All told, the 3,000 in attendance helped the players earn over $100,000 for the cause. Not to mention how excellent it was to see hockey in December, some two months after the beginning of the lockout.
St. Louis Blues forward David Backes isn't exactly known for being soft and cuddly on the ice. If anything, he's known for being an SOB that really doesn't back down from anyone and that will take the body at nearly every chance.
Off the ice, however, Backes is all about the soft and cuddly dogs and kittens.
(Wow, I never thought I'd write that sentence. Or be able to link it to something.)
Backes and his wife, Kelly, operate a program called "David's Dogs and Kelly's Cats" (two points for alliteration). They feature three dogs and three cats a month from the Five Acres Animal shelter, the only non-lethal shelter in St. Charles County.
The Backeses also help promote the shelter via radio advertising and good ol' fashioned billboards.
This video is one of the simultaneously hilarious and terrifying things I've ever seen on YouTube.

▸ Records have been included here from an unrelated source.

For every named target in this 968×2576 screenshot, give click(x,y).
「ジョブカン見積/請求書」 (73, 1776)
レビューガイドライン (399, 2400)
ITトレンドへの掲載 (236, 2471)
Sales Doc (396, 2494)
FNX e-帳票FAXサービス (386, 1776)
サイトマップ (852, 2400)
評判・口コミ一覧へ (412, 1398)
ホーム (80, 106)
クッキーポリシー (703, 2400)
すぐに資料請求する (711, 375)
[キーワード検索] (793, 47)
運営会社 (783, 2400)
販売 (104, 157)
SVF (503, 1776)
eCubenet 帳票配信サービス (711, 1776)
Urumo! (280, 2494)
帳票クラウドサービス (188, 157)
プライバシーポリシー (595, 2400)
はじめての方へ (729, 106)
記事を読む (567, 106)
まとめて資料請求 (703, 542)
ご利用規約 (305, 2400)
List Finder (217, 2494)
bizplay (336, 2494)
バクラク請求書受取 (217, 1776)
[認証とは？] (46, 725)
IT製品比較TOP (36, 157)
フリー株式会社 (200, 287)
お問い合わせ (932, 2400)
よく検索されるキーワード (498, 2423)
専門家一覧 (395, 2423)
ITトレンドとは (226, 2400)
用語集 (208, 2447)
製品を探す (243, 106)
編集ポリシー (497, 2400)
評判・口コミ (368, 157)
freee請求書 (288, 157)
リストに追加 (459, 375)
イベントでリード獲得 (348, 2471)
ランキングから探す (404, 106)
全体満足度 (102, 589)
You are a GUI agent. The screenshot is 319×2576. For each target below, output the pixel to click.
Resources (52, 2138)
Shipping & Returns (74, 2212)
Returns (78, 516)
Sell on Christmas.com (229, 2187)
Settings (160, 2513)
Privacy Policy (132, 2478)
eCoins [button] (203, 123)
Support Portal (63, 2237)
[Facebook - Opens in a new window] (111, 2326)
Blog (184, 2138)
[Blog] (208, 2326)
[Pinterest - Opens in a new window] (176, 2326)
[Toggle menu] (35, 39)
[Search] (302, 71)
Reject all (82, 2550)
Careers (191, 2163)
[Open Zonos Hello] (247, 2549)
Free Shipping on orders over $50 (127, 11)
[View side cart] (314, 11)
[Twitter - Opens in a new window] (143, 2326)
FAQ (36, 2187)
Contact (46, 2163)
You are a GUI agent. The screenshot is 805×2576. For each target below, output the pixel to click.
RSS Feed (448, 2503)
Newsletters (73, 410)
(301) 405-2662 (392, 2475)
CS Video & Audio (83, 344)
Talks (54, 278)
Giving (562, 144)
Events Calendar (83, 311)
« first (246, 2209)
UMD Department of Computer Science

The idea is a simple one. Fill an arena full of people and have them bring a ton of teddy bears. Tell them to wait until the first goal is scored by the home team, and then tell them that they are allowed to hurl the bears they brought down onto the ice.
The super-stoked arena workers then gather all the bears and donate them to local charities. (I bet the workers look forward to this game about as much as bartenders at Applebee's look forward to dollar margarita night.)
Because someone else came to mind?
For the most part, the over-bearding of our culture has been annoying at best. Tack a nice cause onto it, though, and suddenly it isn't so bad.
NHL players around the league took part in Movember, growing some of the most wicked mustaches ever. Except for Sidney Crosby's 'stache. Not even the drive to help cure cancer can help that facial hair.
Some players may take themselves too seriously, but Scott Hartnell of the Philadelphia Flyers isn't one of them.
Upon joining Twitter, he became aware of a trend on the social networking site. A rough 'n tumble group of Flyers fans had taken to tagging posts every time he fell down with the tag #hartnelldown—mostly mocking him and his not-so-graceful skating style.
Instead of getting irritated, Hartnell hijacked the trend and made it his own. He started plastering the phrase on all kinds of apparel and donating the proceeds from the sales to various charities. The shoe is now on the table...which has turned.